The broad market is decidedly down for the past several weeks. But not every stock has been swept up in this bearish tide -- a handful of names have defied the bigger trend and dished out sizable gains over the course of the last quarter. When this happens, there's usually a clearly bullish reason for the disparity.

This doesn't necessarily mean more of the same sort of bullishness is in the cards for these tickers this time around, though.

With that as the backdrop, here's a closer look at the market's three best-performing large-cap stocks for the past three months, followed by some thoughts regarding their foreseeable futures.

Hottest of the hot

Most of the time, the market's leading stocks tend to be related. That's not the case this time, however. Indeed, the hottest large-cap stocks right now are distinctly different from one another.

Constellation Energy (CEG -0.92%) is the least best of the best, up nearly 58% for the past quarter.

This sort of move makes sense for those not familiar with the company. Oil and gas prices are still near sky-high levels, making the business of drilling and refining these fossil fuels a lucrative one. Except, Constellation isn't in the oil and gas drilling business. It's a utility company far removed from fossil fuels.

Constellation Energy is the biggest producer of carbon-free energy in the U.S., in fact, leaning on a collection of nuclear, wind, solar, natural gas, and even hydro power facilities to generate 32,400 megawatts of electricity.
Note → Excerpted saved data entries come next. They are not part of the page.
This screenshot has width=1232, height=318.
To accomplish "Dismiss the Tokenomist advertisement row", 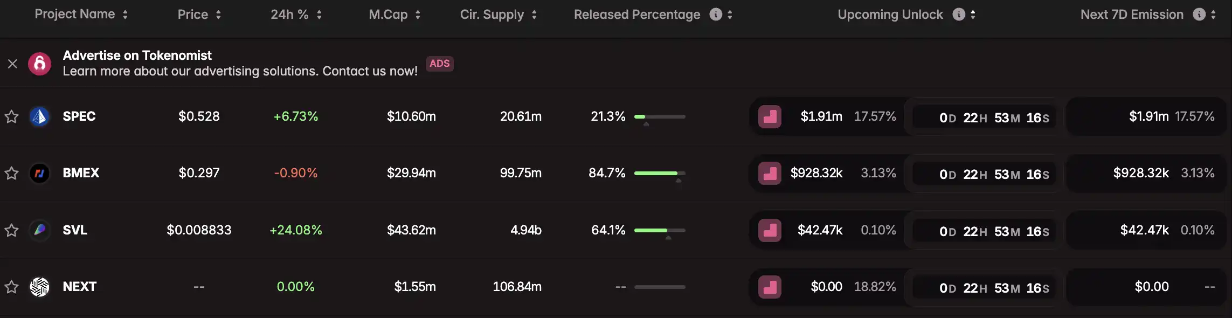I will tap(12, 64).

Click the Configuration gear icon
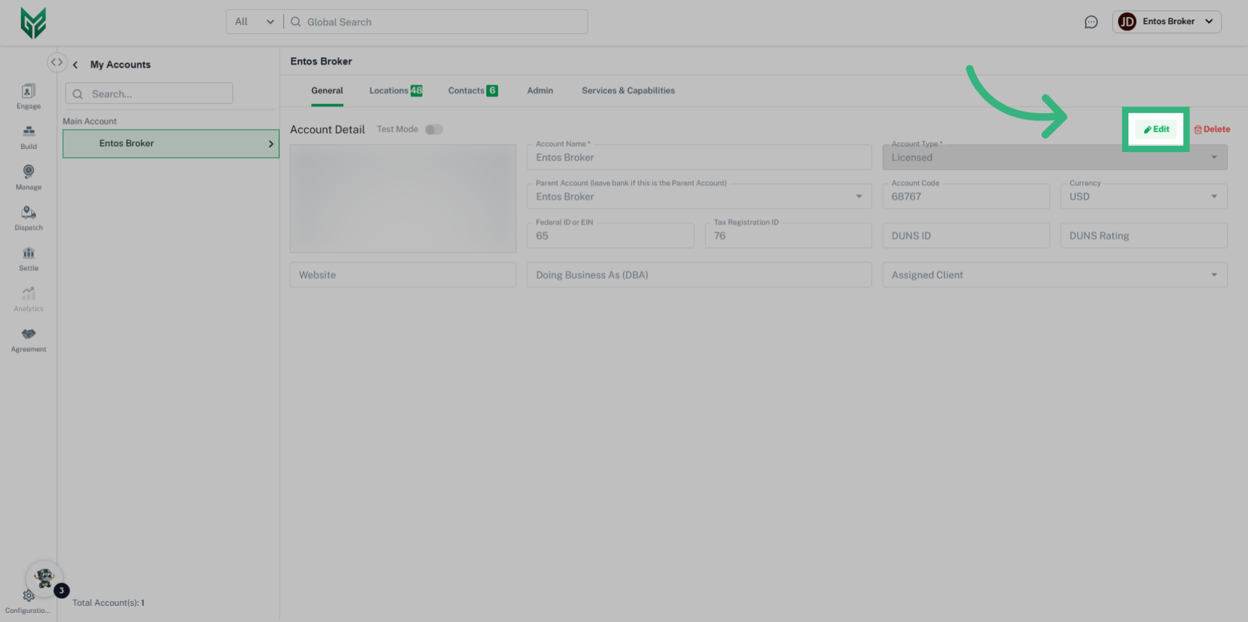point(29,596)
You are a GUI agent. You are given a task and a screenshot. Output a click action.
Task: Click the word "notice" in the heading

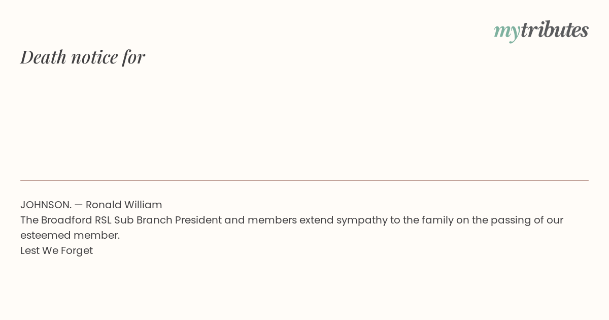[95, 57]
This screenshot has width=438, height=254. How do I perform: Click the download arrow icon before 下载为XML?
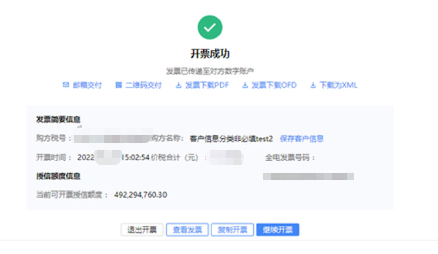(313, 85)
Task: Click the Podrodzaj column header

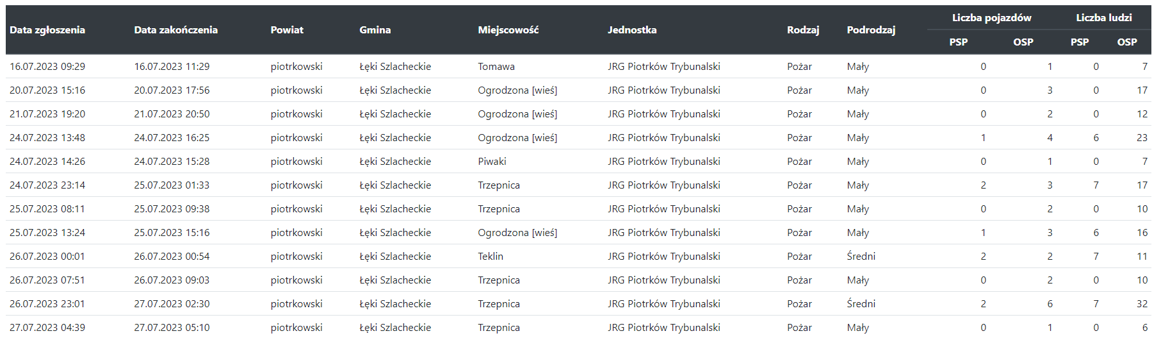Action: [x=871, y=30]
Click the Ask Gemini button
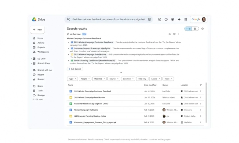This screenshot has height=143, width=239. coord(75,69)
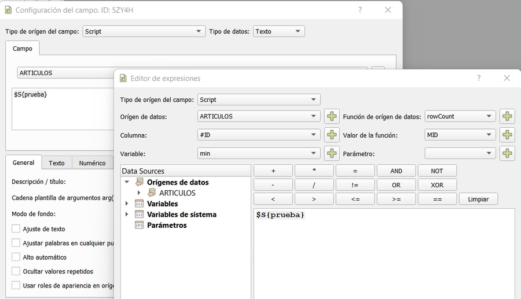Toggle the Alto automático checkbox

(x=16, y=257)
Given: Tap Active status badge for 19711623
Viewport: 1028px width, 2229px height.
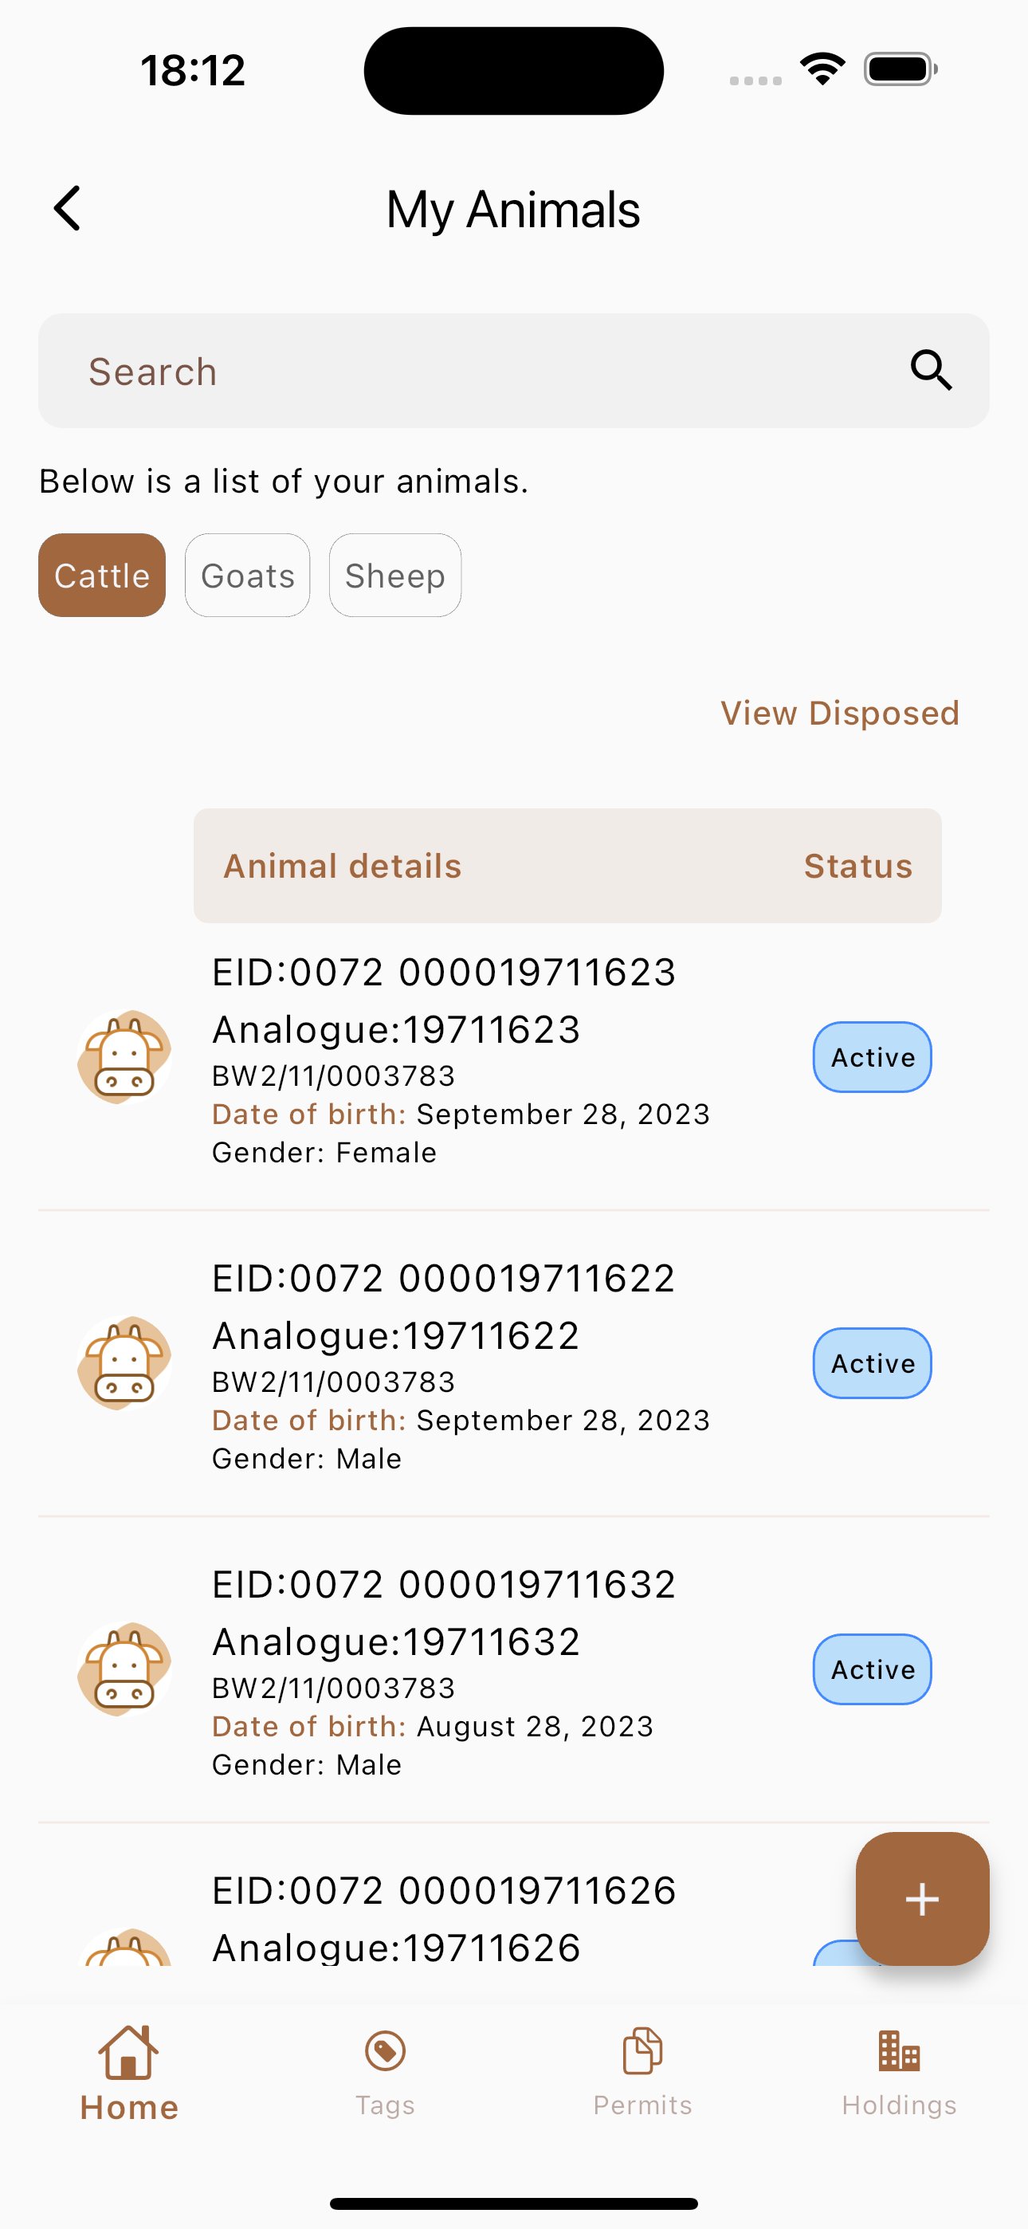Looking at the screenshot, I should [x=872, y=1057].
While the benefit isn't direct and the impact isn't immediate, newly enacted federal legislation gets much of the credit for buoying this stock in recent weeks.

Wolfspeed (WOLF -7.01%) is faring just a tad better than Constellation Energy, up 60% for the past quarter.
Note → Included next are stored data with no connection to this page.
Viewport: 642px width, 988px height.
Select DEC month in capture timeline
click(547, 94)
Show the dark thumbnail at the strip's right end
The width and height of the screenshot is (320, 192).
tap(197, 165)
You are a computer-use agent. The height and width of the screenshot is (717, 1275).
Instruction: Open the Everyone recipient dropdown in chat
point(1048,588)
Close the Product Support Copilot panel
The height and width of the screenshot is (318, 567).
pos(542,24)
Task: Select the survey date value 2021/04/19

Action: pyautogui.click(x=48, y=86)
It's not a household name, although there's a decent chance you or someone in your household is utilizing one of its products in one way or another. Wolfspeed makes specialized semiconductors for technology companies in need of complex high-power and radio frequency chip solutions, and is the sole supplier for each of those markets. Notably, its tech is needed by the electric vehicle industry, helping support revenue growth of 42% for the fiscal year ending in June. While still in the red, last quarter's loss was much smaller than expected.

Finally, First Solar (FSLR -0.59%) is leaving all other major names in the dust, rallying more than 100% over the course of the past quarter largely for the same underlying reasons Constellation Energy shares did.
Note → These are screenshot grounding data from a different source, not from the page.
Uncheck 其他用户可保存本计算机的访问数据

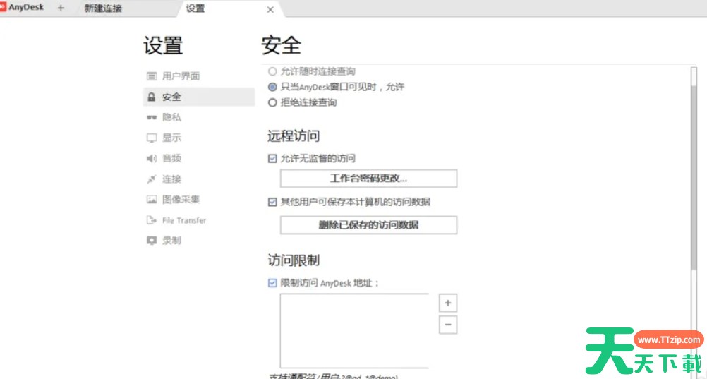pyautogui.click(x=272, y=202)
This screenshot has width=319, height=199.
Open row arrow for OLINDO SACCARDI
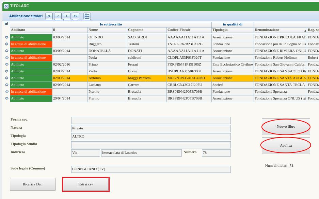click(x=7, y=37)
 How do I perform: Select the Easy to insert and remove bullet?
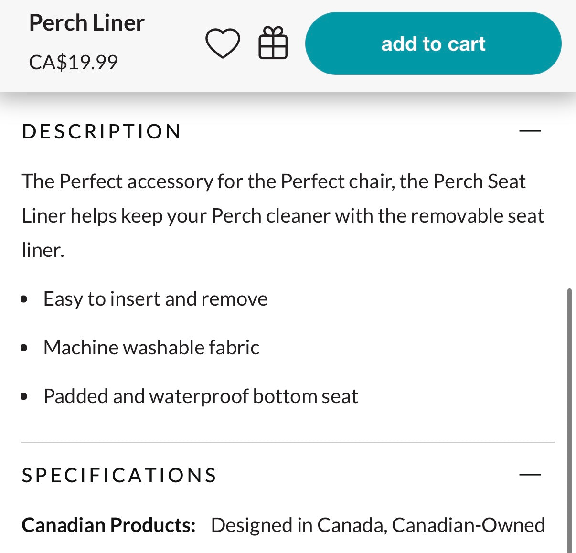(155, 299)
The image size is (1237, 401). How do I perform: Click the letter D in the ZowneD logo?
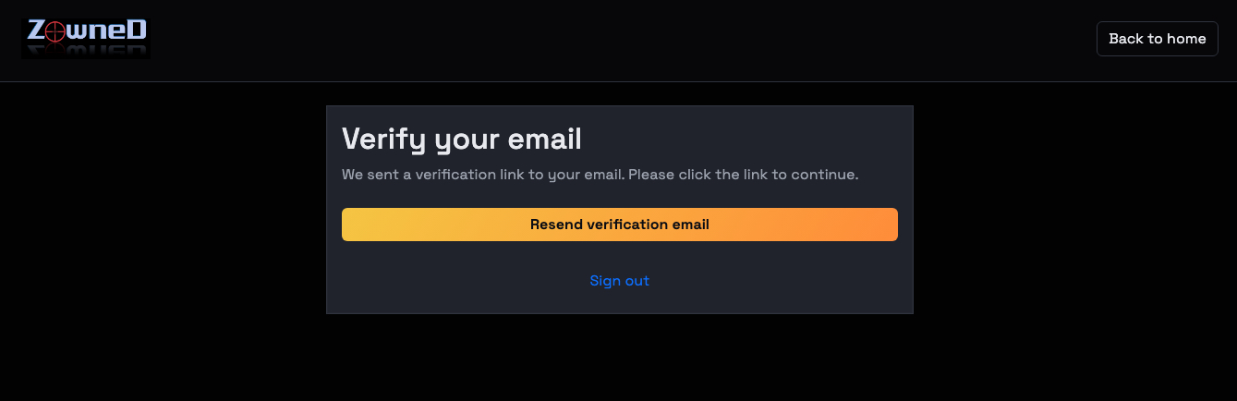coord(136,30)
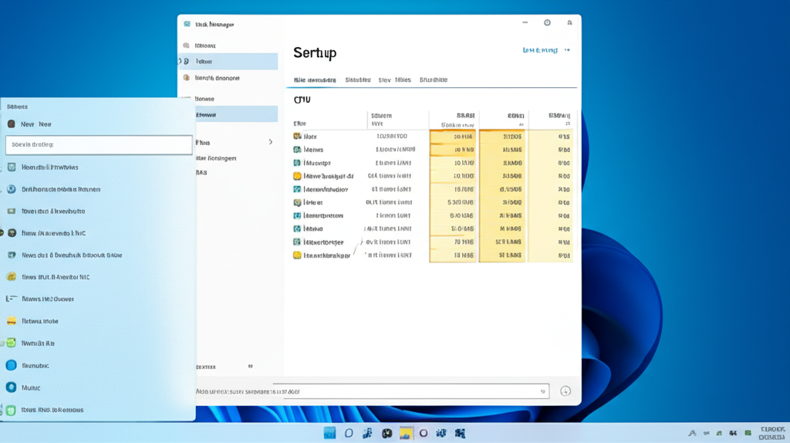Expand the chevron beside Fhes in the sidebar

click(270, 142)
One of these reasons is President Biden's executive order given in June. In the short run, it will boost the supply of foreign-made solar panels for U.S. solar outfits, but in the long run it will ultimately improve domestic production of much-needed panels. The other reason First Solar shares have more than doubled in value in just three months is August's passage of the Inflation Reduction Act, which offers substantial tax credits to nearly every participant in the solar power industry.

To buy, or not to buy?

Their backstories are compelling, and their raw strength is nearly intoxicating. Simply blindly plugging into this bullishness isn't necessarily the right move, though. There's always more to the story, and all stock-picking should be done on a case-by-case basis.

Take Constellation Energy, for instance. There's no denying it's readier for the future of electricity than most of its peers, on pace to be 100% carbon-free by 2040. It's still just a utility name, though, stuck in an industry that's known for anything but growth. It's also an expensive ticker by utility stock standards thanks to its recent run-up, priced at more than 19 times next year's projected per-share profits. While it's a well-grounded company, now is not the time to nibble on the stock.

That's not the case for Wolfspeed.

This chipmaker isn't everyone's proverbial cup of tea. In addition to still being unprofitable and a bit obscure, it's also small and narrowly focused. The stock's also very nearly trading at analysts' consensus target of $119.45, seemingly leaving little upside to tap.

This is one of those cases, however,  where it really pays to take a step back and look at the bigger picture.

See, it's very much an electric vehicle play, so much so that it's committing $1.4 billion -- just for starters -- to build what will eventually be the world's largest silicon carbide facility. The thing is, not only is the material needed by EVs, but it is also increasingly used in energy storage, charging stations, and by aerospace and defense manufacturers. To this end, analysts expect the current year's top-line growth to mirror last year's pace, with another 42% growth rate projected next fiscal year. That should pull the company well out of the red, with analysts modeling a bottom line of $1.74 per share for the year following the one that just began. That's huge.

Perhaps best of all, while well up for the past three months, Wolfspeed shares remain relatively affordable. The stock's still below last November's peak, and still only testing highs touched a few times this year.

As for First Solar, it's an exciting prospect to be sure, but not exactly at this very moment.

The amount of domestic electricity produced by solar is expected to grow from around 5% now to 20% by 2050, according to the U.S. Energy Information Administration, and the next five of those years could be downright explosive. An outlook from the Solar Energy Industries Association and Wood Mackenzie suggests the country's combined solar power production capacity should swell from 129 gigawatts today to 336 gigawatts as soon as 2027.

This tailwind won't curb solar stocks' volatility, though, and in light of its oversized strength, First Solar looks and feels ripe for profit-taking. That's why it's a name to only add to your watch list for now, and wait for a better entry point.